Exploring cisplatin resistance in ovarian cancer through integrated bioinformatics approach and overcoming chemoresistance with sanguinarine

Abstract

Ovarian cancer is refractory in response towards platinum-based chemotherapy, and resistance frequently develops. We attempted to identify the driving pathways in cisplatin-resistant ovarian cancer and develop targeted therapies to overcome this resistance. Using an integrated bioinformatics approach, a GSE15372 database from NCBI's Gene Expression Omnibus database was obtained for identifying differentially expressed genes (DEGs), in which 535 DEGs were found (407 up-regulated and 128 down-regulated) in association with ovarian cancer cisplatin-resistance. Gene ontology and pathway enrichment analyses further found that aberrant activation of EGFR/ErbB2 signaling was the driving event in resistant cells. A network of dysregulated genes was built based on these identified DEGs and protein-protein interaction network, which led to the identification of 7 potential inhibitors based on screening a 77 small molecule natural product library. Sanguinarine, alone and in combination with cisplatin, was found to significantly suppress the proliferation of wt/resistant ovarian cancer cells in vitro and the growth of parental and resistant ovarian xenograft tumors in vivo. Our study suggests that EGFR/ErbB2 activation is one of the driving pathways in developing cisplatin-resistance in ovarian cancer, and that sanguinarine has the potential to be developed as an effective therapy to overcome this therapeutic resistance.

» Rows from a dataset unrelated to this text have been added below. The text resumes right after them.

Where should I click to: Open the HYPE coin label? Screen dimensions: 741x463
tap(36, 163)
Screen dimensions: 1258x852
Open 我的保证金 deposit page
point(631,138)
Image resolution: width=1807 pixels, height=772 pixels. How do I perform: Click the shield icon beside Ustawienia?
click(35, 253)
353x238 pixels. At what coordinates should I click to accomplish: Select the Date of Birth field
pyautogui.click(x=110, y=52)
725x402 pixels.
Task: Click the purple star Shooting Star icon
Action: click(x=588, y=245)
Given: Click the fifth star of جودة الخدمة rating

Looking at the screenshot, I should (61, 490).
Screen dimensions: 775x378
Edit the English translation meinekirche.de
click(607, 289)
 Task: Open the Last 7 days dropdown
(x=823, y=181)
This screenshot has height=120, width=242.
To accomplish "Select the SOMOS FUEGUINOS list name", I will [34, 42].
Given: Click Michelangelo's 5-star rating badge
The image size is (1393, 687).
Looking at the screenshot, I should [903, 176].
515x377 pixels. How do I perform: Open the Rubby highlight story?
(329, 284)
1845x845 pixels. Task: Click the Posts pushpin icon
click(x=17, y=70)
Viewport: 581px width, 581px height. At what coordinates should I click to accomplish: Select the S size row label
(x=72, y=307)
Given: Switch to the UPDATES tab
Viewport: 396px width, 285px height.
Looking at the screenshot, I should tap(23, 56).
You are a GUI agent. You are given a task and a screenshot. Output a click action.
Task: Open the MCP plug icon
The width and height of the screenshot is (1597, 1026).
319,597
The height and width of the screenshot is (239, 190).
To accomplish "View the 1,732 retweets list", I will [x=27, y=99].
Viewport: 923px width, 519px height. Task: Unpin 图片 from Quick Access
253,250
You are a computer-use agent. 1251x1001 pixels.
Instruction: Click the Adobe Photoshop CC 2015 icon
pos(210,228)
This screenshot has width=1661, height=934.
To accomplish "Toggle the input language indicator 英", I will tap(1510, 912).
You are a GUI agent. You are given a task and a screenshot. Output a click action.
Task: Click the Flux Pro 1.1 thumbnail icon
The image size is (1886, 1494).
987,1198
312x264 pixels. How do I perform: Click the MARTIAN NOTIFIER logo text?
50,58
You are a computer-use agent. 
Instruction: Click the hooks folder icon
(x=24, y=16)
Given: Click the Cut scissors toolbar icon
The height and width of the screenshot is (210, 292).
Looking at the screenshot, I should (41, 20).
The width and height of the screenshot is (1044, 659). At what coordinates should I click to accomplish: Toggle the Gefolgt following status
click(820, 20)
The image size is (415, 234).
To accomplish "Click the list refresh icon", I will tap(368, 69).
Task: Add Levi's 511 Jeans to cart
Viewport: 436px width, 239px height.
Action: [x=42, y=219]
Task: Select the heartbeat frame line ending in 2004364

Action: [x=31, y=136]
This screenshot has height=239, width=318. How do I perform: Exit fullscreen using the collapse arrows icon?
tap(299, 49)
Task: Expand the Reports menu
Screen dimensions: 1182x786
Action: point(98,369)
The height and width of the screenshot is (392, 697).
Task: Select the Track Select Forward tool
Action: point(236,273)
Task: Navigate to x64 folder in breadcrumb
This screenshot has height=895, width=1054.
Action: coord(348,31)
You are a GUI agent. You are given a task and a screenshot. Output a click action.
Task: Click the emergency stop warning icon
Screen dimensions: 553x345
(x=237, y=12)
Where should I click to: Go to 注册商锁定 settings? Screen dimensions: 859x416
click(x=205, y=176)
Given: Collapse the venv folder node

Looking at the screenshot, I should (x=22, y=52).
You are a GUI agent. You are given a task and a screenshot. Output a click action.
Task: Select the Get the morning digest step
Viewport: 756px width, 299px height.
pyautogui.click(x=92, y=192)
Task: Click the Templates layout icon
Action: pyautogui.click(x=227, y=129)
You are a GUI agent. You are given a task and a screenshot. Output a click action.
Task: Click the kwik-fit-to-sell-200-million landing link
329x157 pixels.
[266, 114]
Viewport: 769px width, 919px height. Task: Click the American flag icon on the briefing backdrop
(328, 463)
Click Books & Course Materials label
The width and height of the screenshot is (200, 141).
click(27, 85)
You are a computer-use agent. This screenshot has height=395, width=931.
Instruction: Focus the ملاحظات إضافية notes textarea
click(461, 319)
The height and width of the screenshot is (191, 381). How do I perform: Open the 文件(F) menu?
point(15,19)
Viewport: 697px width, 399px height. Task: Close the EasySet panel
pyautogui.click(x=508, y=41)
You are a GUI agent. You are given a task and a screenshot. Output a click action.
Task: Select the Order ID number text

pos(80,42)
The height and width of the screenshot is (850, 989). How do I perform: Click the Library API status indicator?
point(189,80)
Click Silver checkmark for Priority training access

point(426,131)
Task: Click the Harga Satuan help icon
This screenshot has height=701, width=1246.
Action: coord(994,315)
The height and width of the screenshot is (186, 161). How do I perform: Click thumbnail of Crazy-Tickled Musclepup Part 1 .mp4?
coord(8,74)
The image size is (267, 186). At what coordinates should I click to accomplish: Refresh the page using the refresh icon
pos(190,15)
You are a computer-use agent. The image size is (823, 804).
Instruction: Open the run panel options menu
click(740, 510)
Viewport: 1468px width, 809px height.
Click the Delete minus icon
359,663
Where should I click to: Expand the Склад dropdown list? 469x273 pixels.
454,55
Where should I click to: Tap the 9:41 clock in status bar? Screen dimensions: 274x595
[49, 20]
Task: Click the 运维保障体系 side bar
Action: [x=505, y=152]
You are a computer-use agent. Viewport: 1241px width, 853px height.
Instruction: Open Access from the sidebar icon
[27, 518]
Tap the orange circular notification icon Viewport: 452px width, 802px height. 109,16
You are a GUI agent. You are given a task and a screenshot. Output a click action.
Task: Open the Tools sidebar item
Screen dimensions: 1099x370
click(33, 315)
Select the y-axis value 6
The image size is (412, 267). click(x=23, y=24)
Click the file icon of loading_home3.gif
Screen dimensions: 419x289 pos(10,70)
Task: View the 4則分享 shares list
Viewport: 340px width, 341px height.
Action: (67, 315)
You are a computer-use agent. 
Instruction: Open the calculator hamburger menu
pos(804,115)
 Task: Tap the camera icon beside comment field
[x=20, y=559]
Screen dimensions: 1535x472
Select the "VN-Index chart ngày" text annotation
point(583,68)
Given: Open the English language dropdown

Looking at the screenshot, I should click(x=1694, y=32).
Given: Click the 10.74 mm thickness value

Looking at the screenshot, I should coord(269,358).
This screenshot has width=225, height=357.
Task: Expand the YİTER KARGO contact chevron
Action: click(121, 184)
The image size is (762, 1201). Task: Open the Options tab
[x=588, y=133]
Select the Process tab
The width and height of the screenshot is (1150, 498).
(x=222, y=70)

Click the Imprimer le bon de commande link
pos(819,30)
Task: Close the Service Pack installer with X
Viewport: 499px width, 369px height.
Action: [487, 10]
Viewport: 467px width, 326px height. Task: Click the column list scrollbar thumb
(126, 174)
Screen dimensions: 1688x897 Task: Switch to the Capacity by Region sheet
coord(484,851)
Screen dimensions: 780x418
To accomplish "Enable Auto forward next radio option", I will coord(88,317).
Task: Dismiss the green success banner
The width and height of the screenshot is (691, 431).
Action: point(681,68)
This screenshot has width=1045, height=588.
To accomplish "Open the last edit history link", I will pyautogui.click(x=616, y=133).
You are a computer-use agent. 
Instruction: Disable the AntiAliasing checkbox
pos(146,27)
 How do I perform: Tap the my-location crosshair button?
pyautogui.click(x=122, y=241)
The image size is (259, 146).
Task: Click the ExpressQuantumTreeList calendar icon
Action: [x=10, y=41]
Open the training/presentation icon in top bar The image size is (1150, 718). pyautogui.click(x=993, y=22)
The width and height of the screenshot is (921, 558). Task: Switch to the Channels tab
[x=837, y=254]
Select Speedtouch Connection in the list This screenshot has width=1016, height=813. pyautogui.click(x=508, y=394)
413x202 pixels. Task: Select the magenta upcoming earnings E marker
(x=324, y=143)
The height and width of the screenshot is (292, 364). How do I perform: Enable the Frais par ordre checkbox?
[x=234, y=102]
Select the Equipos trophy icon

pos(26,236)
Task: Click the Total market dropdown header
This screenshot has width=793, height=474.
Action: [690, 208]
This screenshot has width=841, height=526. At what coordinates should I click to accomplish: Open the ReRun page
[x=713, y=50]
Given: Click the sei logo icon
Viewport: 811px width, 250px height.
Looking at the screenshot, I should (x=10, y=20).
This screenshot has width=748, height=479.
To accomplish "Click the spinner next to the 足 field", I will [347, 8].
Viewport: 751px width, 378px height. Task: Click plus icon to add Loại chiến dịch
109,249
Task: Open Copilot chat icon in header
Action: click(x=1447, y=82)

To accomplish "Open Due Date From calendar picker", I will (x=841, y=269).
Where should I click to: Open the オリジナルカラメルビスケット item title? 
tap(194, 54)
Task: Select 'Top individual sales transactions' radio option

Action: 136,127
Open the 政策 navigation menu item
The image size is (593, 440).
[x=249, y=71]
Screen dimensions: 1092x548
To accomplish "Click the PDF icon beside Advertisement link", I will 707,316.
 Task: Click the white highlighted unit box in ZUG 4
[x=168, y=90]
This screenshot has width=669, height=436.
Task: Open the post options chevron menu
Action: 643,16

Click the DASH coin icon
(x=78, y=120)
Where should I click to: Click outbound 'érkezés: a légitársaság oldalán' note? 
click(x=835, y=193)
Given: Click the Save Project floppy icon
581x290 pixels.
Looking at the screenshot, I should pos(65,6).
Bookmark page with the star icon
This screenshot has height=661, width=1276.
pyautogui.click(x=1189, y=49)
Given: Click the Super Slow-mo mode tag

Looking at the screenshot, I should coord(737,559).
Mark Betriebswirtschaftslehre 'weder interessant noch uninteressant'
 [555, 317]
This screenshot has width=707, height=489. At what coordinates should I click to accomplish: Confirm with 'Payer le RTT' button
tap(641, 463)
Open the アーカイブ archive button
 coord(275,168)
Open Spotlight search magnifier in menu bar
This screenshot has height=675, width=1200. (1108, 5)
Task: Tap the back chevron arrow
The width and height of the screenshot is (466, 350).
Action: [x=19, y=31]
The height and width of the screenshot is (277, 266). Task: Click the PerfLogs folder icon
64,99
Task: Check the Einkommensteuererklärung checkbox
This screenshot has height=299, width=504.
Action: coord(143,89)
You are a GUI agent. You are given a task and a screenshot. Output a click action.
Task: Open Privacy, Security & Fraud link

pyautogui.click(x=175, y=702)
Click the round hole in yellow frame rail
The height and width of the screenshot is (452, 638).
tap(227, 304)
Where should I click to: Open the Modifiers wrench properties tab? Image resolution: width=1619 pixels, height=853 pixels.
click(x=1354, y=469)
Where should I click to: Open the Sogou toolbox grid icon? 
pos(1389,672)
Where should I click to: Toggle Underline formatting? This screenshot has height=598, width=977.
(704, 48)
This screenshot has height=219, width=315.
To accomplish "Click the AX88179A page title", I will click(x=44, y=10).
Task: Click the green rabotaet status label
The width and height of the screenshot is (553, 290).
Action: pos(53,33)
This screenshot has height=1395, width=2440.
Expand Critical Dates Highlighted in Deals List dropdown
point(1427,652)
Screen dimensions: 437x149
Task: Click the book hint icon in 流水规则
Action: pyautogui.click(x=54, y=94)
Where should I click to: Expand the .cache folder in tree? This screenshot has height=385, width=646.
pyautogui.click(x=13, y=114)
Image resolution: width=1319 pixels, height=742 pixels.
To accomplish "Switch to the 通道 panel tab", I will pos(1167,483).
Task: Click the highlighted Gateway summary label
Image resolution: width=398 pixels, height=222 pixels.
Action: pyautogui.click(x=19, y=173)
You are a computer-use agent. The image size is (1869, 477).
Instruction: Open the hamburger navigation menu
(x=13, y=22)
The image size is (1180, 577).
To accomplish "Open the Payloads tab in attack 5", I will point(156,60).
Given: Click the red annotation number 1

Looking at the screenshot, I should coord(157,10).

Keywords: Ovarian cancer; cisplatin-resistance; differentially expressed genes; gene expression profile; sanguinarine.

Figure 1

Cross-networks for the Differentially Expressed Genes (DEGs). A. Box graphs for the genes in chip data. B. Box graphs for RMA in chip data. C. Signal Intensity Scatter plot. D. Scatter plot for RMA Signal Intensity. E. Up-regulated genes. F. Down-regulated genes.

Figure 2

Effect of sanguinarine on the growth of SKOV3, SKOV3/DDP, A2780, and A2378/DDP cells. A. Cell growth imagines (100×) were taken 48 h after treatments. B. OD values for cell viability assessments. Control group treated with PBS; sanguinarine group treated with 2.24 μmol/L of sanguinarine dissolved in DMSO; cisplatin group treated with 2.5 μg/ml of cisplatin; and combined group treated with sanguinarine (2.24 μmol/L) and cisplatin (2.5 μg/ml). C, D. Cell growth inhibition assessments for SKOV3 and SKOV3-DDP cells over 72 h. E, F. Cell growth inhibition assessments for A2780 and A2780-DDP cells over 72 h. Statistical analysis compared to control: *, P<0.05; **, P<0.01; and ***, P<0.001. Three independent experiments were performed.

Figure 3

Effect of sanguinarine on the growth of xenograft tumors developed from SKOV3 and SKOV3/DDP cells. A, B. Animal photos. C. Tumor photos. D, E. Tumor growth curves for SKOV3 and SKOV3-DDP xenografts (n=3 in each group). F. Tumor volume doubling time. G. Tumor weights for each group. H, I. Body weights of mice. Compared to control *, P<0.05; **, P<0.01; and ***, P<0.001.

Figure 4

Mechanisms by which sanguinarine suppresses resistant ovarian cancer cells. A. Biomarker expression in xenograft tumors. Tumor sections were stained with H & E, and IHC with specified antibodies. Representative images were taken and shown in designated magnitude. B. Analysis of the IHC intensity of biomarkers in parental and cisplatin-resistant ovarian cancer xenograft tumors. Percentage of positive-cells was defined as the average of positively stained cells in 5 random areas in a slide. C. Schematic drawing of potential mechanisms sanguinarine overcomes chemoresistance in resistant ovarian cancer.